It was not a very stellar week for Nymex natural gas bulls. After notching a new, three-month high and closing the previous week in fine form, natural gas futures entered last week poised to move higher. As it turns out, however, looks can be deceiving and the July contract was hit with a wave of negative price factors last week.

Once the sell-off was in motion, technical factors came into play and helped to fuel the decline. When the dust cleared last week at Nymex, the losses were staggering. At $5.675, the July contract was up 6.9 cents for the day Friday, but down a whopping 95 cents off its June 6 high.

Although overbought conditions and technical selling were said to have put the price downdraft in motion last week, storage was the main price catalyst. Expectations for a hefty 100-110 Bcf refill were enough to convince longs to liquidate at least a portion of their positions early last week. That combined with mild weather allowed prices to move lower for the first three days of the week.

As it turns out, expectations calling for a 100-110 Bcf injection were on the low side. In its Thursday morning report, the Energy Information Administration said that storage increased by 125 Bcf to 1,324 Bcf during the week ending June 6. Combined with the 114 Bcf that was stuffed into the ground during the last week of May, the last two injection figures are the first and second largest refills in the nearly 10-year history of EIA data.

Needless to say, storage — which began the refill season at record lows — is catching up quickly. At 623 Bcf on April 11 of this year, stocks were 598 Bcf or nearly 50% less than the five-year average of 1,221 Bcf. Since then, however, the storage situation has improved, especially over the last five weeks, during which time injections have averaged 99 Bcf.
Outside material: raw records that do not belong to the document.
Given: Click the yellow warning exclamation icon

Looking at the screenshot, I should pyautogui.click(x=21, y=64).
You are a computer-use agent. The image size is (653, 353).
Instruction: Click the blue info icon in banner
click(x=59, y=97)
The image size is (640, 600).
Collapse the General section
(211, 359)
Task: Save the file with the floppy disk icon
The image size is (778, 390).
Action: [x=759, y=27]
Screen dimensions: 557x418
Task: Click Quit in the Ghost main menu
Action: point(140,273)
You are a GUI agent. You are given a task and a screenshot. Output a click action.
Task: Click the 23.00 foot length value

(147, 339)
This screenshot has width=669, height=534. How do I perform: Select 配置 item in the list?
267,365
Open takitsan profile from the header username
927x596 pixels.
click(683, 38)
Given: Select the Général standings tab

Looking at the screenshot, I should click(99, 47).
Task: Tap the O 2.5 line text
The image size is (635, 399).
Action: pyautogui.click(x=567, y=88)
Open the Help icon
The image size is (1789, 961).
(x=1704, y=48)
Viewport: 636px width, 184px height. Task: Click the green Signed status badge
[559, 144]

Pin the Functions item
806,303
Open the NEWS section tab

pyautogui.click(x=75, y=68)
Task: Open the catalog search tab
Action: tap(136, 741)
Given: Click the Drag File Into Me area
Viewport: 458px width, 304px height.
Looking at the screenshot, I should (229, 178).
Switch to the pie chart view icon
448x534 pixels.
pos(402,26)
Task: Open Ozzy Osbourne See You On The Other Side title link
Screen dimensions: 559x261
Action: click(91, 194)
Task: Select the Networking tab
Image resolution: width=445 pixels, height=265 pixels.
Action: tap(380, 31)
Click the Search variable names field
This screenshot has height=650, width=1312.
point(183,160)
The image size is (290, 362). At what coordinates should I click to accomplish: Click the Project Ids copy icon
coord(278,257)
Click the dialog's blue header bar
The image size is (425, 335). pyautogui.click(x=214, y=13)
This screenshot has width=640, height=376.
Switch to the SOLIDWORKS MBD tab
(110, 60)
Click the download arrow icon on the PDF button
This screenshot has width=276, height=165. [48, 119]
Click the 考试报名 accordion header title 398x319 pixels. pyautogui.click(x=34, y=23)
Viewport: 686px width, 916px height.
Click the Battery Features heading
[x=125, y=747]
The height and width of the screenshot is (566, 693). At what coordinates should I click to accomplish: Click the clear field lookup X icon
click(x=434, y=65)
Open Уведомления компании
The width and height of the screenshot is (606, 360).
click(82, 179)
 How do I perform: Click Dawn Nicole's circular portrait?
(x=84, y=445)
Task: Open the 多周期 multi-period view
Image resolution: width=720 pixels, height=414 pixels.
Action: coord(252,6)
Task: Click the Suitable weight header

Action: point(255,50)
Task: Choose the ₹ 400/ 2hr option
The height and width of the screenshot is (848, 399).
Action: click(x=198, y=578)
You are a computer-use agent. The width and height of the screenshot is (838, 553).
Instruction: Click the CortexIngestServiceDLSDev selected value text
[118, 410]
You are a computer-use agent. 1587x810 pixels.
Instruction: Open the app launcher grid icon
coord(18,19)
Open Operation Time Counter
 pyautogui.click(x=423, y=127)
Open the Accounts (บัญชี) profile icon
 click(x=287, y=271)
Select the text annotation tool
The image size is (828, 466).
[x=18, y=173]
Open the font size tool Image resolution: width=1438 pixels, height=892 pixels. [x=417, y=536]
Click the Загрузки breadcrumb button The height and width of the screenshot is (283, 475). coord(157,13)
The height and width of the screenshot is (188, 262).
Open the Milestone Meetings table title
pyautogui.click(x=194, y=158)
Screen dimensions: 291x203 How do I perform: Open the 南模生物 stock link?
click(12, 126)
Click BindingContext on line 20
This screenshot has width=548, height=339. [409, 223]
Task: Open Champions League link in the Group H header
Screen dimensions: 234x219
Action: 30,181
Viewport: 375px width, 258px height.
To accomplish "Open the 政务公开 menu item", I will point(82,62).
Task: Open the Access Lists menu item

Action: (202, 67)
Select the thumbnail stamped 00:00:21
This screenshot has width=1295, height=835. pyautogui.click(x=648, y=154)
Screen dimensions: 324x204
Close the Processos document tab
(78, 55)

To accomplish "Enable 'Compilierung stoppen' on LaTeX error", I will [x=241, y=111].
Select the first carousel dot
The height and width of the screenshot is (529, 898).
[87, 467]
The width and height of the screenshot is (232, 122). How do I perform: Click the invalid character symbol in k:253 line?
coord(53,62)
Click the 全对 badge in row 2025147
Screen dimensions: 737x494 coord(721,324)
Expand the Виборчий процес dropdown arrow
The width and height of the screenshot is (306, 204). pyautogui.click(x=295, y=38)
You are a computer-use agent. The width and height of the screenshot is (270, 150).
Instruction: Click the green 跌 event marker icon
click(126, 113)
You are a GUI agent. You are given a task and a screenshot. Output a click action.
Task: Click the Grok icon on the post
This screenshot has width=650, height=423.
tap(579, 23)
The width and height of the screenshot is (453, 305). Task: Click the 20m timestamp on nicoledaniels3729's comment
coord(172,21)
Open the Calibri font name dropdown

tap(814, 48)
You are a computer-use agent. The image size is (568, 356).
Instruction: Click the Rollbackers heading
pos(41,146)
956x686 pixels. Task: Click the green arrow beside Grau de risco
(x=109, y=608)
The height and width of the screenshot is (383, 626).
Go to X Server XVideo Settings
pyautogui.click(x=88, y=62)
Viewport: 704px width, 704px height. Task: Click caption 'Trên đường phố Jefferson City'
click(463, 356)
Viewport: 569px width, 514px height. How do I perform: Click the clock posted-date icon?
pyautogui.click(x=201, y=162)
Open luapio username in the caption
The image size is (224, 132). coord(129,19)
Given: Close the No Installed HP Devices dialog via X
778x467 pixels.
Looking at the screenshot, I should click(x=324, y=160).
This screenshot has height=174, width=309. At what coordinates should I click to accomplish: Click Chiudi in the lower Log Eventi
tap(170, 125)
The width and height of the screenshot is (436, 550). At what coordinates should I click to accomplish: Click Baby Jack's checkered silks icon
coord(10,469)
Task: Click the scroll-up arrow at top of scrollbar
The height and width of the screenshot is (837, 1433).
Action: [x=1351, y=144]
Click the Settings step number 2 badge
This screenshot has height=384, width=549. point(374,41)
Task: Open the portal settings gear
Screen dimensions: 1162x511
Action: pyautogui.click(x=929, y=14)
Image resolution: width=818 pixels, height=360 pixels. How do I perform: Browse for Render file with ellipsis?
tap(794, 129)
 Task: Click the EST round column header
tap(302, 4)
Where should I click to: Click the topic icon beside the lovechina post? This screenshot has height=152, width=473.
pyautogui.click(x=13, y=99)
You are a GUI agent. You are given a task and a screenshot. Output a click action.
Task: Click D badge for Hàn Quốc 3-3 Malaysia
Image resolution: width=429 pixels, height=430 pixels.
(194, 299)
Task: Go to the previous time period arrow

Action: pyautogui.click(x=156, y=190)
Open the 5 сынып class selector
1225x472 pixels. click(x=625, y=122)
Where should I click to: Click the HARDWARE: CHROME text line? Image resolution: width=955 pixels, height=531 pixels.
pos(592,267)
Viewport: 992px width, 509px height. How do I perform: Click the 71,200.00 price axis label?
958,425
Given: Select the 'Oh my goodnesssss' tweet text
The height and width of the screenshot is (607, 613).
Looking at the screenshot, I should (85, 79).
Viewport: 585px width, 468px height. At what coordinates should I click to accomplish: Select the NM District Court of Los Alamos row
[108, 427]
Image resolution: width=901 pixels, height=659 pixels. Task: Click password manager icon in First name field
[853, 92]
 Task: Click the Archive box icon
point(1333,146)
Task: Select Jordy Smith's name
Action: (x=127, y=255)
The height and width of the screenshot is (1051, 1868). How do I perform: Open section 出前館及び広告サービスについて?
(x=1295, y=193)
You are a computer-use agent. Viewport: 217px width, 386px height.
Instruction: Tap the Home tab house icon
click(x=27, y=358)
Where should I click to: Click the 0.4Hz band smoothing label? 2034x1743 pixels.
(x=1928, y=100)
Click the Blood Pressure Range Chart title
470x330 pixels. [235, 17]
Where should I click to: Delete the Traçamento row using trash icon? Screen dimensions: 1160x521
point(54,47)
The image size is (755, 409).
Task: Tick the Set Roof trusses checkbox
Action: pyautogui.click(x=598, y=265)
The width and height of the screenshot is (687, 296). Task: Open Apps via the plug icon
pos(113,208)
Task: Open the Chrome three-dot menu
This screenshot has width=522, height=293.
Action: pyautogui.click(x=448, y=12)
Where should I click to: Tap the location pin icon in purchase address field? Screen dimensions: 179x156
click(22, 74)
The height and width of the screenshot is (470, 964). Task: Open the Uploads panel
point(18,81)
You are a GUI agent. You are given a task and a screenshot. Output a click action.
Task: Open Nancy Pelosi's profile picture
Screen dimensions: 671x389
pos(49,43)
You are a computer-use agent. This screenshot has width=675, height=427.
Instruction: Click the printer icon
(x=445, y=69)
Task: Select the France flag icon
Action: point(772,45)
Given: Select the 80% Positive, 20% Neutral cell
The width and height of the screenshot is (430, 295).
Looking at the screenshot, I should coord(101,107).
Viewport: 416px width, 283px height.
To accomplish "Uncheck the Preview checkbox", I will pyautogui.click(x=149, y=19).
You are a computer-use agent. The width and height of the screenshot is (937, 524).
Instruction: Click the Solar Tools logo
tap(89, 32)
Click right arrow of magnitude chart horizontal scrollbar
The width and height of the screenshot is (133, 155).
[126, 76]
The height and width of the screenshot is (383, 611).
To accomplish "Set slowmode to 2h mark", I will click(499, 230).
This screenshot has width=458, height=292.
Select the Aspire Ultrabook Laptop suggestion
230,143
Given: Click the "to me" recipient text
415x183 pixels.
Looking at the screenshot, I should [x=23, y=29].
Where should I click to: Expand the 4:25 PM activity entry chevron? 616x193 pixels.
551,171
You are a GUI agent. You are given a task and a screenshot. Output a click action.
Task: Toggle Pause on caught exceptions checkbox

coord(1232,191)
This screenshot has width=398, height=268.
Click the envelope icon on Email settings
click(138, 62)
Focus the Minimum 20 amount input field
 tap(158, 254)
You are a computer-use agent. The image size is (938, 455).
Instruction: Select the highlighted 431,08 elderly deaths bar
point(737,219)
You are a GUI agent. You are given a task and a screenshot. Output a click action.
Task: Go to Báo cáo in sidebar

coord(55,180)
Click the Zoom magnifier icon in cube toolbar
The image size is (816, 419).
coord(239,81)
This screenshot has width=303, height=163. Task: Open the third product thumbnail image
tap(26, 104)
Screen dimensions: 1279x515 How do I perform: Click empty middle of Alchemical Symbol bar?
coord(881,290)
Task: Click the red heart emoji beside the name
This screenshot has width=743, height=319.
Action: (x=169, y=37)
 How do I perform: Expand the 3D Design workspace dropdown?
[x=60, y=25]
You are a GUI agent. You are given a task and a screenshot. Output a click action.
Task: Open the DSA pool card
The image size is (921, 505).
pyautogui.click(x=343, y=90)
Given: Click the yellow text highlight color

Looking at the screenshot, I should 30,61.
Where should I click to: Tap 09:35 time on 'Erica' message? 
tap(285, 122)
In reaction to the undeniably bearish price data, the futures market sank 60 cents or nearly 10% on Thursday alone. Prices continued lower early Friday, but reversed mid-morning as traders covered shorts ahead of the weekend. The July contract was held to a modest gain, up 6.9 cents for the day.

With weather forecasts calling for moderate to mild temperatures across much of the country through at least June 23, bears remain in control of the fundamental picture. That, coupled with the probability of another triple-digit storage report this Thursday, has brokers and analysts suggesting their clients look to sell rallies.

Tim Evans of IFR Pegasus in New York calls for another refill of 110 Bcf or more. “Although there are those assuming that [last] Thursday’s drop was overdone and that a bounce is mandatory, cooling demand for this week implied by the forecast cooling degree day accumulation does not suggest a dramatic drop in storage injections,” he wrote in a note to customers Friday.

Pointing to what he calls bearish divergence, Tom Saal of Commercial Brokerage Corp. in Miami implores his clients who are buyers to be patient. Specifically, he points to the fact that the July contract closed below its 40-day moving average Thursday and Friday as a substantial reason to fear the downside.

Craig Coberly of GSC Energy in Atlanta is somewhat less bearish than Saal, saying only that gas is at a short-term crossroads. “If gas can hold together around the $5.55-60 area early [Friday], it will be likely that over the next several days gas will move higher in a partial retracement of the decline,” he wrote Friday. And while Coberly is also bullish in the long term, he believes the near-term “partial retracement” higher will be followed by another downdraft in which prices will test down to the $5.40 area.